**Written request**
Filter the data below down to the lines that contain the string "what", and copy each matching line unchanged. Matching is case-sensitive.

**Dataset records**
· · · ·

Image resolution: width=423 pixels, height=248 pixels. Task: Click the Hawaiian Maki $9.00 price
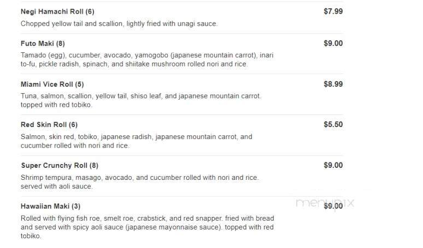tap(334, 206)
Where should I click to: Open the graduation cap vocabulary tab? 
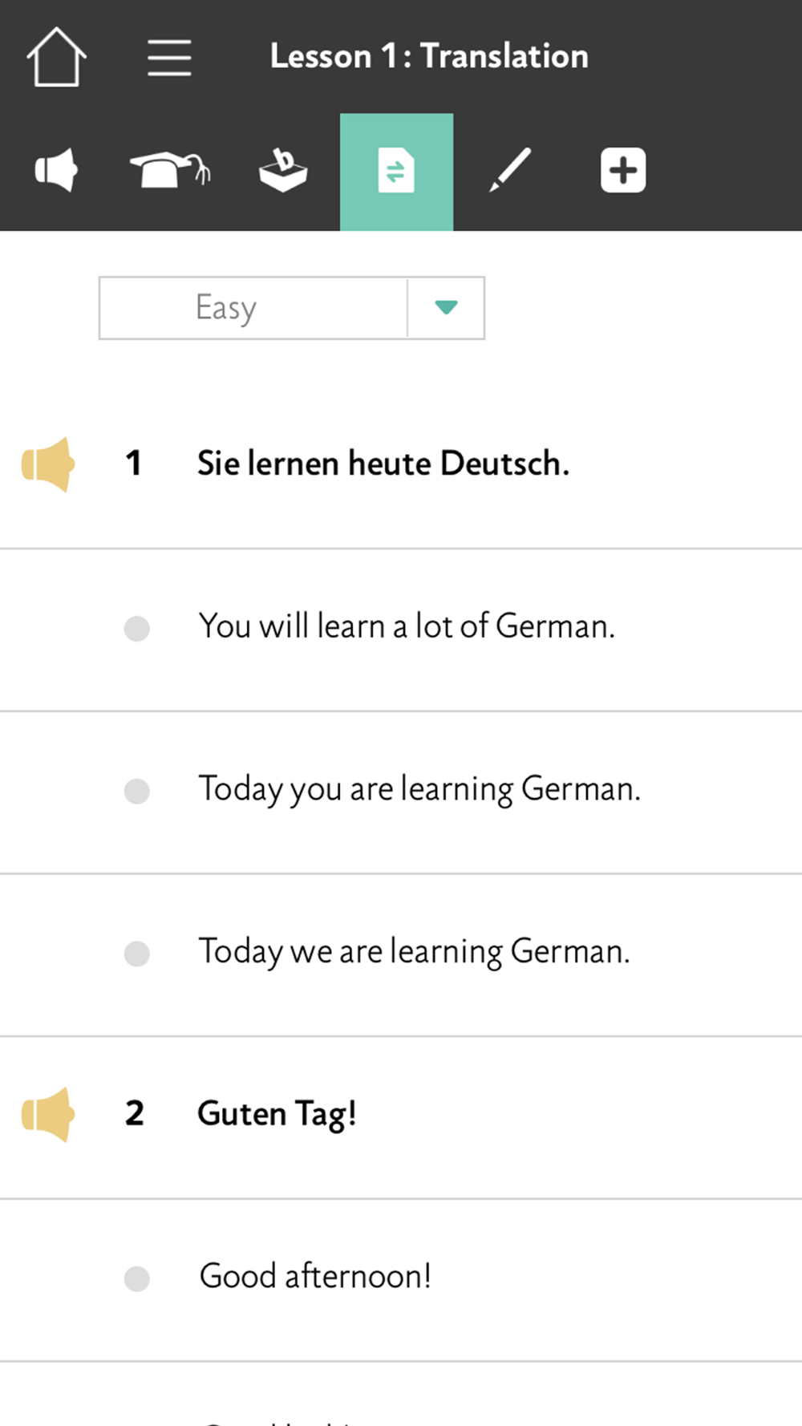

· · · ·

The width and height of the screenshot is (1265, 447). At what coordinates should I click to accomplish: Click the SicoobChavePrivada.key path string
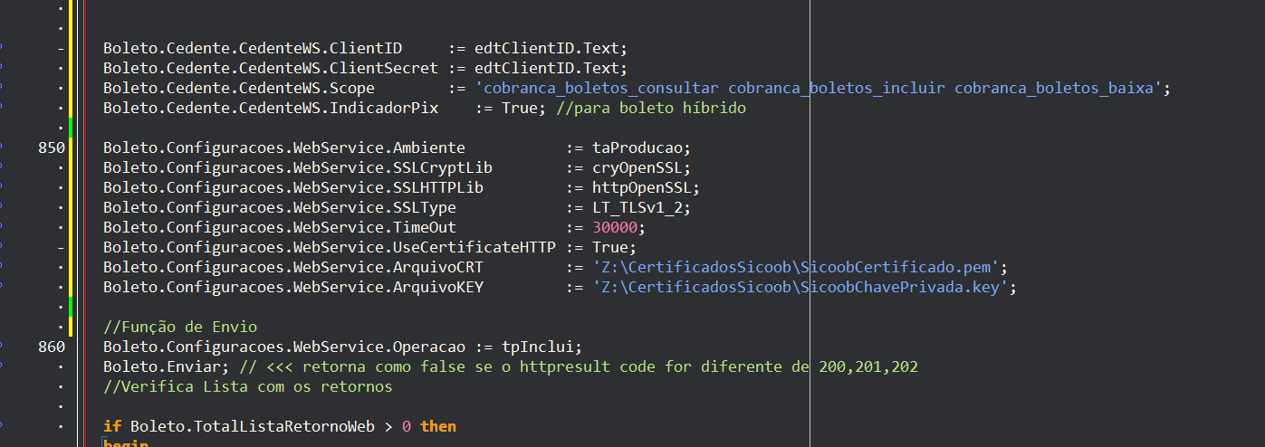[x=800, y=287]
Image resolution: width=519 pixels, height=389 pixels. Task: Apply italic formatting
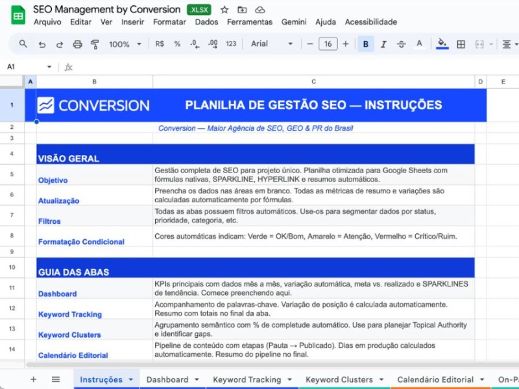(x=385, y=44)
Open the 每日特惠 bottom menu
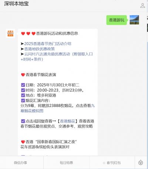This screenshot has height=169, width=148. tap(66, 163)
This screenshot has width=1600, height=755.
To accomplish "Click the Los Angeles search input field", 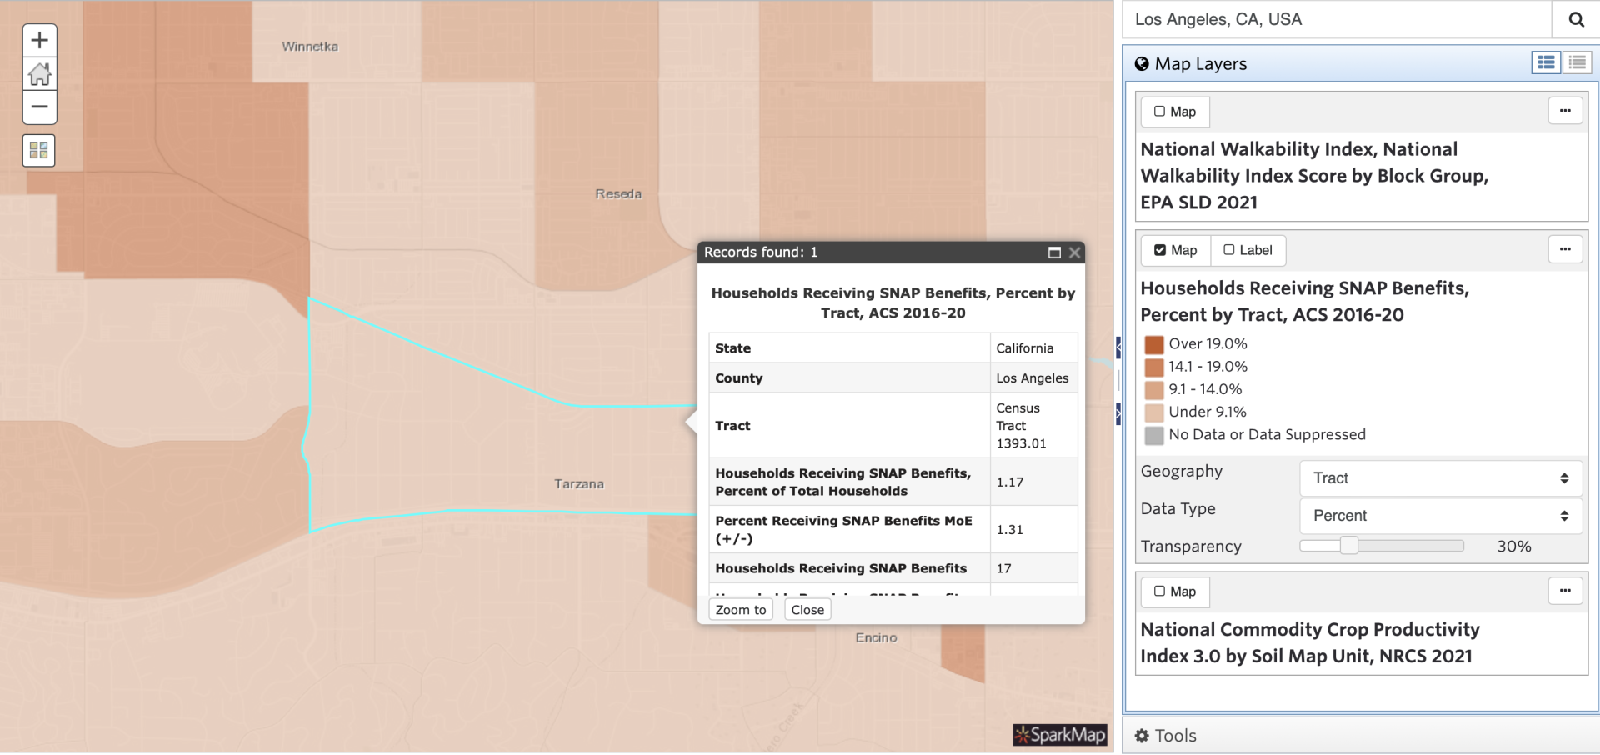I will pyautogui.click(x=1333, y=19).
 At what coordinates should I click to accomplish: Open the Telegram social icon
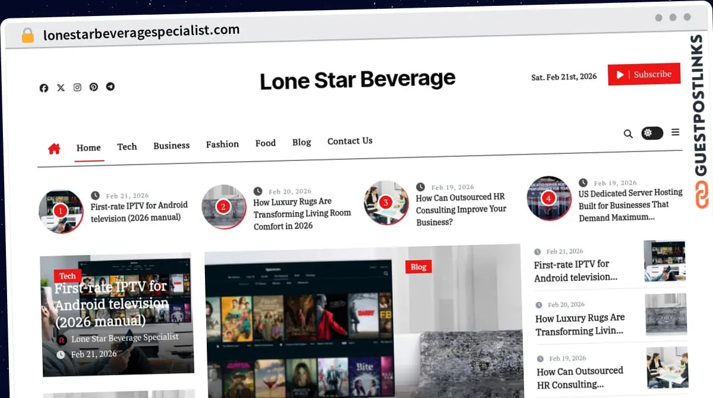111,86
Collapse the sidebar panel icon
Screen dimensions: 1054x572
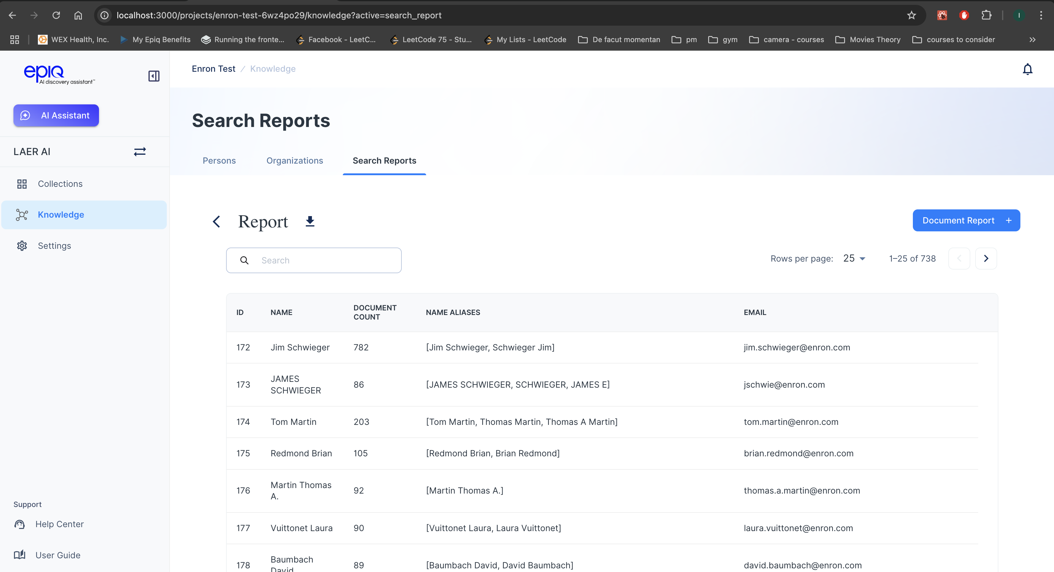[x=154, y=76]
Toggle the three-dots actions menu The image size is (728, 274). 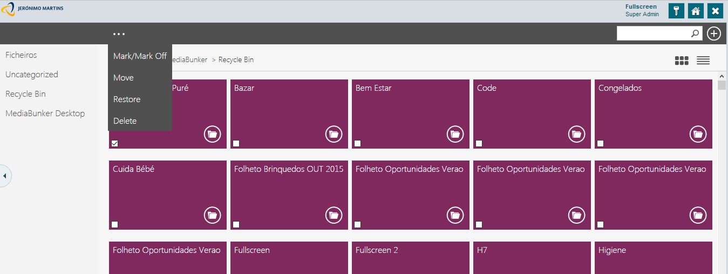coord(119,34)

· · · ·

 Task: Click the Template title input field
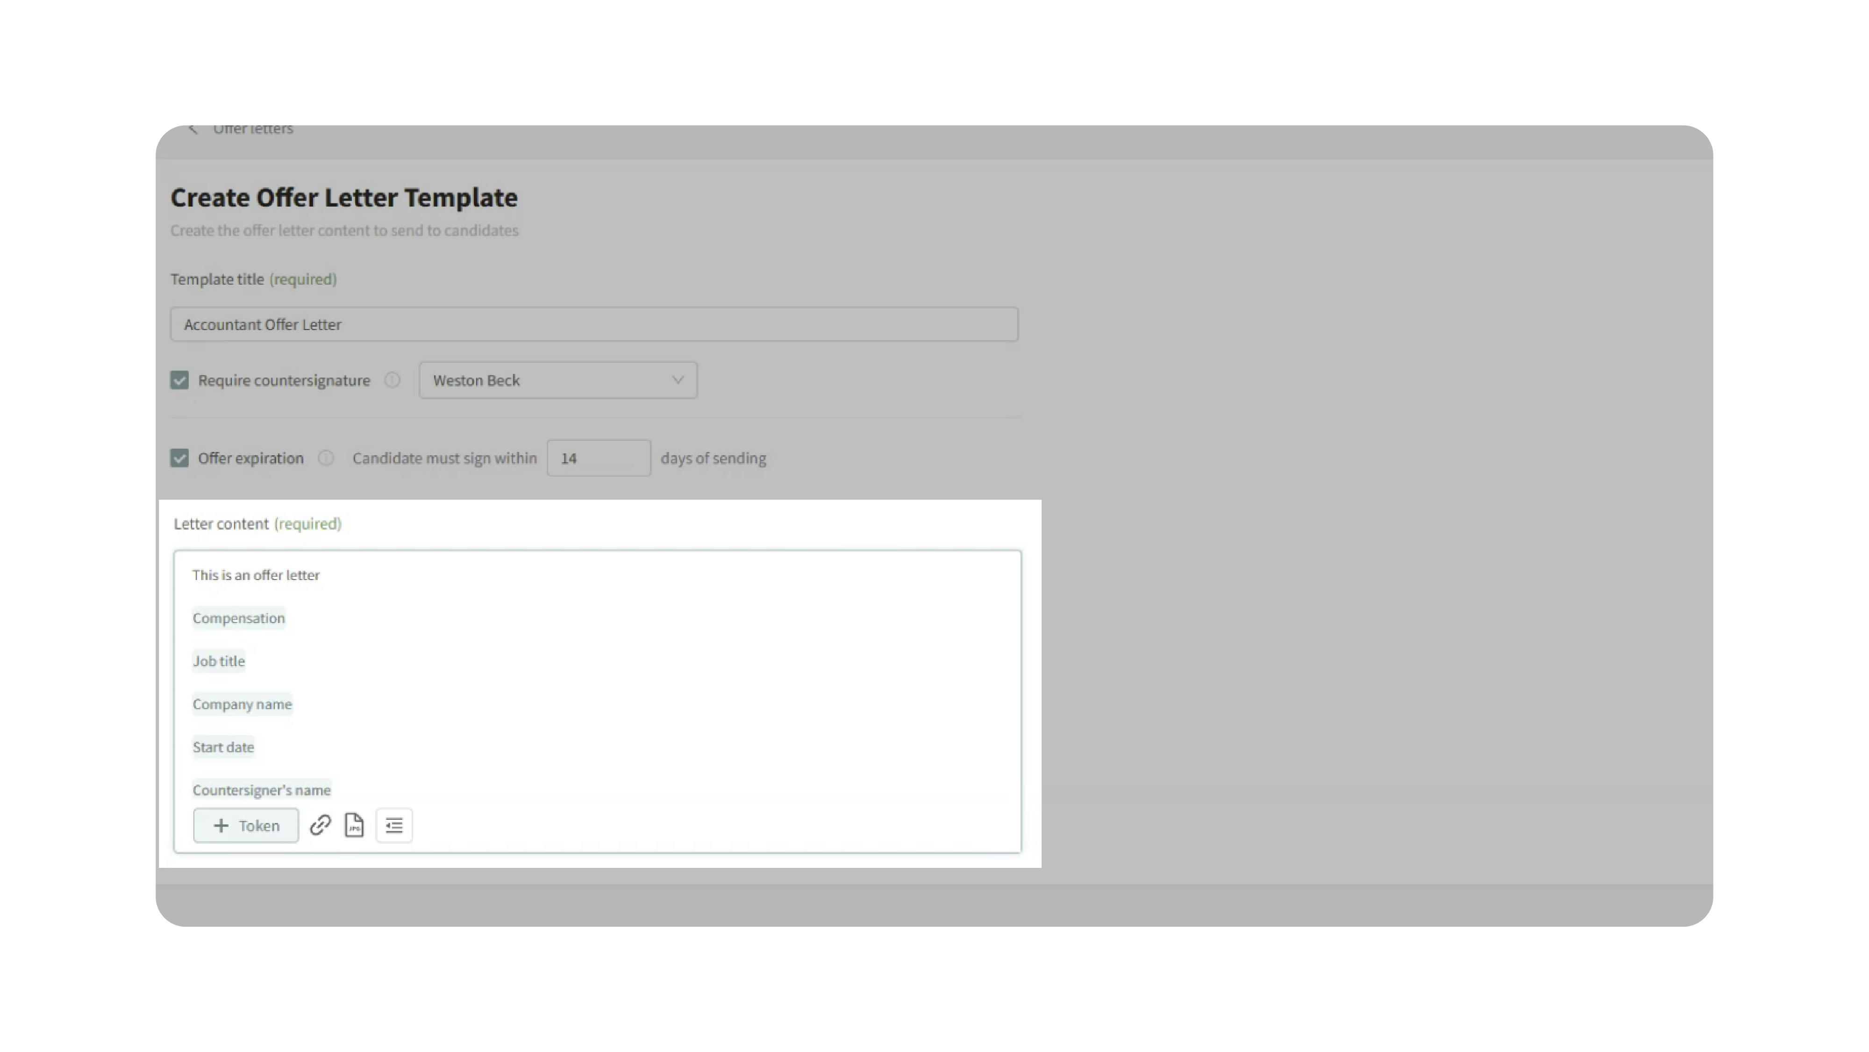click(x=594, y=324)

· · · ·

**Exercise output**
The width and height of the screenshot is (1265, 447). At what coordinates should I click to accomplish: Click the SicoobChavePrivada.key path string
 At what coordinates should I click to accomplish: Open the Telegram social icon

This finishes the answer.